Stanley announced in December that it would close a 500,000-square-foot plant in North Carolina, eliminating 400 jobs. And already this year, Drexel Heritage said it will close its 250,000-square-foot Drexel, N.C., plant, and Lexington said it will mothball a 600,000-square-foot North Carolina factory .
Improvements in logistics and tighter quality control in Asia are making it easier for some companies with longstanding commitment to domestic manufacturing to blend importing into their operations.
That has made it harder for U.S. manufacturers to keep all their production at home, especially in an industry with a tradition of chasing low labor costs. Plant workers in the Carolinas and Virginia, especially, are feeling the same impact as their counterparts in the Midwest and Northeast did in the early and mid-20th century, when manufacturing migrated to the lower-wage South.
With the furniture industry achieving record sales from 1997 to the second half of 2000, the effect of imports on domestic capacity wasn't much of an issue, said Jerry Epperson, industry analyst and managing director of Mann, Armistead & Epperson.
"Imports were growing all that time, but as long as domestic plants were running full out, it wasn't such a screaming problem," he said. "Retail sales began to drop, and then it was 'those damn imports.' "
Mann, Armistead & Epperson estimates that 42% of wood product sold in the United States in 2001 was imported. The sheer amount of new plant space coming on line in China will only add to the imbalance.
"We have built fewer new case goods plants here in the past 30 years than the Chinese have built in the past few months," Epperson said. "A lot of U.S. companies are trying to increase their efficiency in very old plants."
The good news for domestic producers is that furniture sales won't stay weak forever.
"There's a tendency when times are bad to think that they'll always be this way," he said. "I think as we see business improve, we'll see more demand for domestic product. It won't take that much of an upturn to make domestic manufacturers healthy again."
While furniture importing has been around to some extent as long as the U.S. industry itself, China's rise as a source has convinced companies like Pulaski and Lane to abandon their domestic case goods production altogether.
With retailers driving for better pricing and an American consumer who has products from all over the world in her home, there's little pressure on the demand side to produce domestically, despite the wave of patriotism in the wake of the terrorist attacks.
While La-Z-Boy still makes most of its case goods in the United States, for instance, it's tough to turn away from the values found in Asia, said Don Mitchell, president of La-Z-Boy case goods.

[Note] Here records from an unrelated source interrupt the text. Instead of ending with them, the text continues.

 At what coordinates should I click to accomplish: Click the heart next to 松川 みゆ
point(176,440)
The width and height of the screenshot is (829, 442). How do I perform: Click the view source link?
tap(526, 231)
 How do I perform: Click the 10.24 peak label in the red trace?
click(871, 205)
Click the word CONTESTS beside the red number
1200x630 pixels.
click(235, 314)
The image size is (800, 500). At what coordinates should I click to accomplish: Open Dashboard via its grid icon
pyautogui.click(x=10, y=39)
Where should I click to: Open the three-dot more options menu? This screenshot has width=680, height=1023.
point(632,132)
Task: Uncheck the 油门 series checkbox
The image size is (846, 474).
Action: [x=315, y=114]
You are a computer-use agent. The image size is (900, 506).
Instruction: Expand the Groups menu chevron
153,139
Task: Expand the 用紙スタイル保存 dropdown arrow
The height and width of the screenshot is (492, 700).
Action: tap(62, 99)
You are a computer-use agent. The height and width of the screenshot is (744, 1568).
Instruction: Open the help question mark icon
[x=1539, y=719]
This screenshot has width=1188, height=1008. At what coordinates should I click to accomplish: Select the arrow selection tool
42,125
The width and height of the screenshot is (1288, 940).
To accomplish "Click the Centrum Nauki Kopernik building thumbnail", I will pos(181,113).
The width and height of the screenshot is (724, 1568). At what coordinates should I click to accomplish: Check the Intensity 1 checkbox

"Unless you're a niche player, it's hard to make everything here," he said. "What China has done is revolutionize the product style of furniture. Twenty years ago the furniture they're sending here would have cost a fortune. They've made it almost a commodity and upped the level of how furniture looks at lower prices."
Mitchell said his pricing from China has dropped 17% since 1990.
China continues to turn up the heat, especially on manufacturers at meat-and-potatoes price points, with huge plants that rely on state-of-the-art equipment that gives a competitive boost to existing labor-cost advantages. As a result, some of the biggest growth there will be in looks emphasizing surface and shape — a style direction some U.S. manufacturers seized on in recent years to distinguish themselves from the hand carving pouring out of Asia.
"It's happening very quickly," said Margaret Whelan, associate director of UBS Warburg Equity Research, who has taken two extensive trips to China to examine its furniture manufacturing capabilities.
"The new plants we saw were terrific," she said. "The Markor plant, Larry Moh's new plant for Fine Furniture (Design & Marketing) — they're extremely efficient."
Major retailers are helping drive the move to overseas sourcing with their own direct-ship programs. Whelan pointed to retailers such as Havertys and Rooms To Go, which have built strong store brands at bread-and-butter price levels.
"The Havertys brand is more than 25% of the product on their floors," Whelan said. "They can source that on their own overseas."
With so much U.S. manufacturing shutting down and countries like China on the rise, some worry that Asian sources will start bumping up their pricing once they reach a critical mass of the U.S. market.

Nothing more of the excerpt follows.